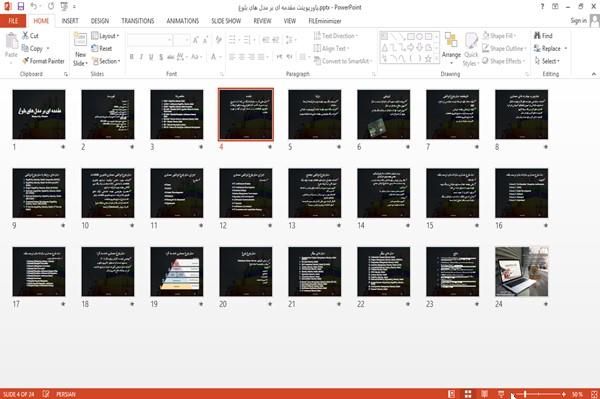Expand the Select dropdown in Editing
The image size is (600, 399).
547,61
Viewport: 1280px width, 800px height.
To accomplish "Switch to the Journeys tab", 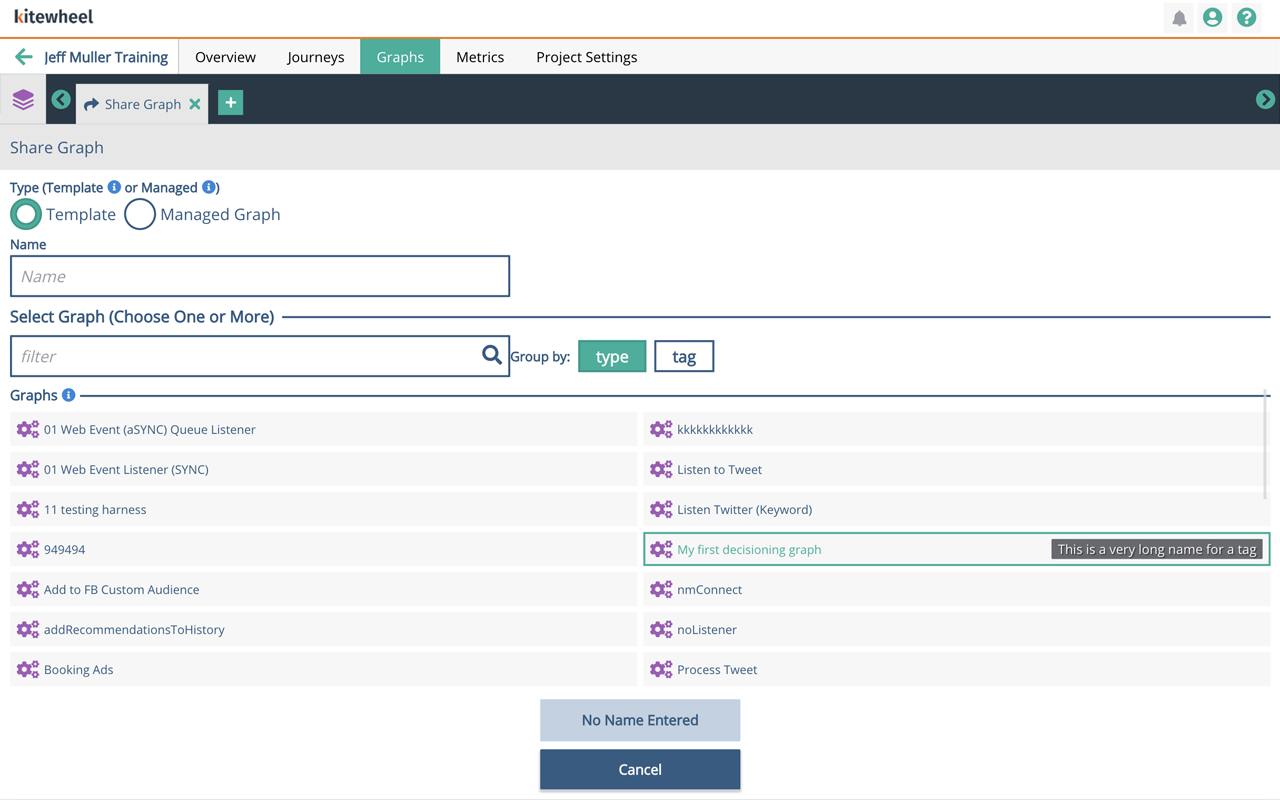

= WHAT IS EXPECTED =
Pull out each line of the entries above that contains the string "Viewport", counting only matches with the same capitalization.

= SOLUTION TO THIS TASK =
Viewport: 1280px width, 800px height.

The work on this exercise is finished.